Rewrite the listing below with every "GUI agent" swapped for "screen agent", leaving everything else unchanged.
* start Material provided *
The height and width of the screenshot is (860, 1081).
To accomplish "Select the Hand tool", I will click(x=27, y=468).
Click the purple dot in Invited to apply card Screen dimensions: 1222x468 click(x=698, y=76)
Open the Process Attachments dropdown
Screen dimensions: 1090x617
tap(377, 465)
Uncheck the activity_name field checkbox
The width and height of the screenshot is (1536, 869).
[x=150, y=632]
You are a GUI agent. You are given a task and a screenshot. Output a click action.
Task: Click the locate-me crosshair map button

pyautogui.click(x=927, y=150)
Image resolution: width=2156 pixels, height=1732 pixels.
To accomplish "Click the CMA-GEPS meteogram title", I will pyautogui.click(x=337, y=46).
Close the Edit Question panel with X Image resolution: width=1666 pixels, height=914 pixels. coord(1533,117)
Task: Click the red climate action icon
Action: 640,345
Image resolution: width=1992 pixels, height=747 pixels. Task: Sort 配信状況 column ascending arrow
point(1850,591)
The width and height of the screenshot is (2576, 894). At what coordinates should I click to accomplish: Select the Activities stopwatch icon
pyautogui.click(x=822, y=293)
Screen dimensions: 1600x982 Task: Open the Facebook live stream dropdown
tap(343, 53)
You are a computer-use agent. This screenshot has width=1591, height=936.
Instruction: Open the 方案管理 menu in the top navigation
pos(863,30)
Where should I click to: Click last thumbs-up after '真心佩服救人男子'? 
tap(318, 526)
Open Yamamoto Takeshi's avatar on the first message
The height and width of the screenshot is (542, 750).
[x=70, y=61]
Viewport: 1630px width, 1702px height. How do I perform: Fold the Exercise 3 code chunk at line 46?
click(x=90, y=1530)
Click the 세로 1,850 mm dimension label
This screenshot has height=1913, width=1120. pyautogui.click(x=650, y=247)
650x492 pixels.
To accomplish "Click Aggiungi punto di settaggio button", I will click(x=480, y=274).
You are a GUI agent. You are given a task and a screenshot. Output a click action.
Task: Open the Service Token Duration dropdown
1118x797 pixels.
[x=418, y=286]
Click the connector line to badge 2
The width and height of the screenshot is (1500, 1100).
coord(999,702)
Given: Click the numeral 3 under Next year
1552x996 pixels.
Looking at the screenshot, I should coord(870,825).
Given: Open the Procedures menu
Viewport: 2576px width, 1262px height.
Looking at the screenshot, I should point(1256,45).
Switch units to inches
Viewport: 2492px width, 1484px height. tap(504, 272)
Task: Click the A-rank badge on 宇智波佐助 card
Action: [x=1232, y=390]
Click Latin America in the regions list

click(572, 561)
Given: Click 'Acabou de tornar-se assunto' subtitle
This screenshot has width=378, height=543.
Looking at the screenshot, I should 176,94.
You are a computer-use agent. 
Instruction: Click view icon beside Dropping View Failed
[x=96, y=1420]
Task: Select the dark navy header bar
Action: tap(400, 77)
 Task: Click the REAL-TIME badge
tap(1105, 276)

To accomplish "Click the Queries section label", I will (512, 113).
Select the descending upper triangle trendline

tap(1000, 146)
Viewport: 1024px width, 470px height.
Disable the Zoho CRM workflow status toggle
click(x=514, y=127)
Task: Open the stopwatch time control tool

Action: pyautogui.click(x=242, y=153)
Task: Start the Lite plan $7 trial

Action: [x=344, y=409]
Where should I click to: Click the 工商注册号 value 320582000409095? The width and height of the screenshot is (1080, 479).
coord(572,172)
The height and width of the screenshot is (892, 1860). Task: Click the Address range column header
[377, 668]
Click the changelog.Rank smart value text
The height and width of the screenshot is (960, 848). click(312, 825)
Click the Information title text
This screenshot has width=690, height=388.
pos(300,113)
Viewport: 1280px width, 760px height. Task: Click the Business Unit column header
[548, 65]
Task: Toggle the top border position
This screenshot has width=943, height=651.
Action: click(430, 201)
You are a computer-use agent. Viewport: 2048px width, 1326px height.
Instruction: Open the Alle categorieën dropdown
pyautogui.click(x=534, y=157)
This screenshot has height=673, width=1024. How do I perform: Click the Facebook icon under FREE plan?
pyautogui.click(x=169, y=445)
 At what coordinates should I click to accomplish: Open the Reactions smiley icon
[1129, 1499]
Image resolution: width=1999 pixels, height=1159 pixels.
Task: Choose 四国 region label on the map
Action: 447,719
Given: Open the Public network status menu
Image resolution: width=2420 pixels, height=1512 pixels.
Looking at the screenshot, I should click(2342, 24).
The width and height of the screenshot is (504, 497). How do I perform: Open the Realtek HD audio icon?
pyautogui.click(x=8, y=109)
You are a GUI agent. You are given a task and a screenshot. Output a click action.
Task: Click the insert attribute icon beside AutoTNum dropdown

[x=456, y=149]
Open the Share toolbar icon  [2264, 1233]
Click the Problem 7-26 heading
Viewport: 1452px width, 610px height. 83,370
* end Material provided *
_Written solution_.
The height and width of the screenshot is (860, 1081).
To accomplish "Select the Hand tool", I will click(x=27, y=468).
Click the purple dot in Invited to apply card Screen dimensions: 1222x468 click(x=698, y=76)
Open the Process Attachments dropdown
Screen dimensions: 1090x617
tap(377, 465)
Uncheck the activity_name field checkbox
The width and height of the screenshot is (1536, 869).
[x=150, y=632]
You are a screen agent. You are given a task and a screenshot. Output a click action.
Task: Click the locate-me crosshair map button

pyautogui.click(x=927, y=150)
Image resolution: width=2156 pixels, height=1732 pixels.
To accomplish "Click the CMA-GEPS meteogram title", I will pyautogui.click(x=337, y=46).
Close the Edit Question panel with X Image resolution: width=1666 pixels, height=914 pixels. coord(1533,117)
Task: Click the red climate action icon
Action: 640,345
Image resolution: width=1992 pixels, height=747 pixels. Task: Sort 配信状況 column ascending arrow
point(1850,591)
The width and height of the screenshot is (2576, 894). At what coordinates should I click to accomplish: Select the Activities stopwatch icon
pyautogui.click(x=822, y=293)
Screen dimensions: 1600x982 Task: Open the Facebook live stream dropdown
tap(343, 53)
You are a computer-use agent. This screenshot has width=1591, height=936.
Instruction: Open the 方案管理 menu in the top navigation
pos(863,30)
Where should I click to: Click last thumbs-up after '真心佩服救人男子'? 
tap(318, 526)
Open Yamamoto Takeshi's avatar on the first message
The height and width of the screenshot is (542, 750).
[x=70, y=61]
Viewport: 1630px width, 1702px height. How do I perform: Fold the Exercise 3 code chunk at line 46?
click(x=90, y=1530)
Click the 세로 1,850 mm dimension label
This screenshot has height=1913, width=1120. pyautogui.click(x=650, y=247)
650x492 pixels.
To accomplish "Click Aggiungi punto di settaggio button", I will click(x=480, y=274).
You are a screen agent. You are given a task and a screenshot. Output a click action.
Task: Open the Service Token Duration dropdown
1118x797 pixels.
[x=418, y=286]
Click the connector line to badge 2
The width and height of the screenshot is (1500, 1100).
coord(999,702)
Given: Click the numeral 3 under Next year
1552x996 pixels.
Looking at the screenshot, I should coord(870,825).
Given: Open the Procedures menu
Viewport: 2576px width, 1262px height.
Looking at the screenshot, I should point(1256,45).
Switch units to inches
Viewport: 2492px width, 1484px height. tap(504, 272)
Task: Click the A-rank badge on 宇智波佐助 card
Action: [x=1232, y=390]
Click Latin America in the regions list

click(572, 561)
Given: Click 'Acabou de tornar-se assunto' subtitle
This screenshot has width=378, height=543.
Looking at the screenshot, I should 176,94.
You are a computer-use agent. 
Instruction: Click view icon beside Dropping View Failed
[x=96, y=1420]
Task: Select the dark navy header bar
Action: tap(400, 77)
 Task: Click the REAL-TIME badge
tap(1105, 276)

To accomplish "Click the Queries section label", I will (512, 113).
Select the descending upper triangle trendline

tap(1000, 146)
Viewport: 1024px width, 470px height.
Disable the Zoho CRM workflow status toggle
click(x=514, y=127)
Task: Open the stopwatch time control tool

Action: pyautogui.click(x=242, y=153)
Task: Start the Lite plan $7 trial

Action: [x=344, y=409]
Where should I click to: Click the 工商注册号 value 320582000409095? The width and height of the screenshot is (1080, 479).
coord(572,172)
The height and width of the screenshot is (892, 1860). Task: Click the Address range column header
[377, 668]
Click the changelog.Rank smart value text
The height and width of the screenshot is (960, 848). click(312, 825)
Click the Information title text
This screenshot has width=690, height=388.
pos(300,113)
Viewport: 1280px width, 760px height. Task: Click the Business Unit column header
[548, 65]
Task: Toggle the top border position
This screenshot has width=943, height=651.
Action: click(430, 201)
You are a computer-use agent. Viewport: 2048px width, 1326px height.
Instruction: Open the Alle categorieën dropdown
pyautogui.click(x=534, y=157)
This screenshot has height=673, width=1024. How do I perform: Click the Facebook icon under FREE plan?
pyautogui.click(x=169, y=445)
 At what coordinates should I click to accomplish: Open the Reactions smiley icon
[1129, 1499]
Image resolution: width=1999 pixels, height=1159 pixels.
Task: Choose 四国 region label on the map
Action: 447,719
Given: Open the Public network status menu
Image resolution: width=2420 pixels, height=1512 pixels.
Looking at the screenshot, I should click(2342, 24).
The width and height of the screenshot is (504, 497). How do I perform: Open the Realtek HD audio icon?
pyautogui.click(x=8, y=109)
You are a screen agent. You are given a task and a screenshot. Output a click action.
Task: Click the insert attribute icon beside AutoTNum dropdown

[x=456, y=149]
Open the Share toolbar icon  [2264, 1233]
Click the Problem 7-26 heading
Viewport: 1452px width, 610px height. 83,370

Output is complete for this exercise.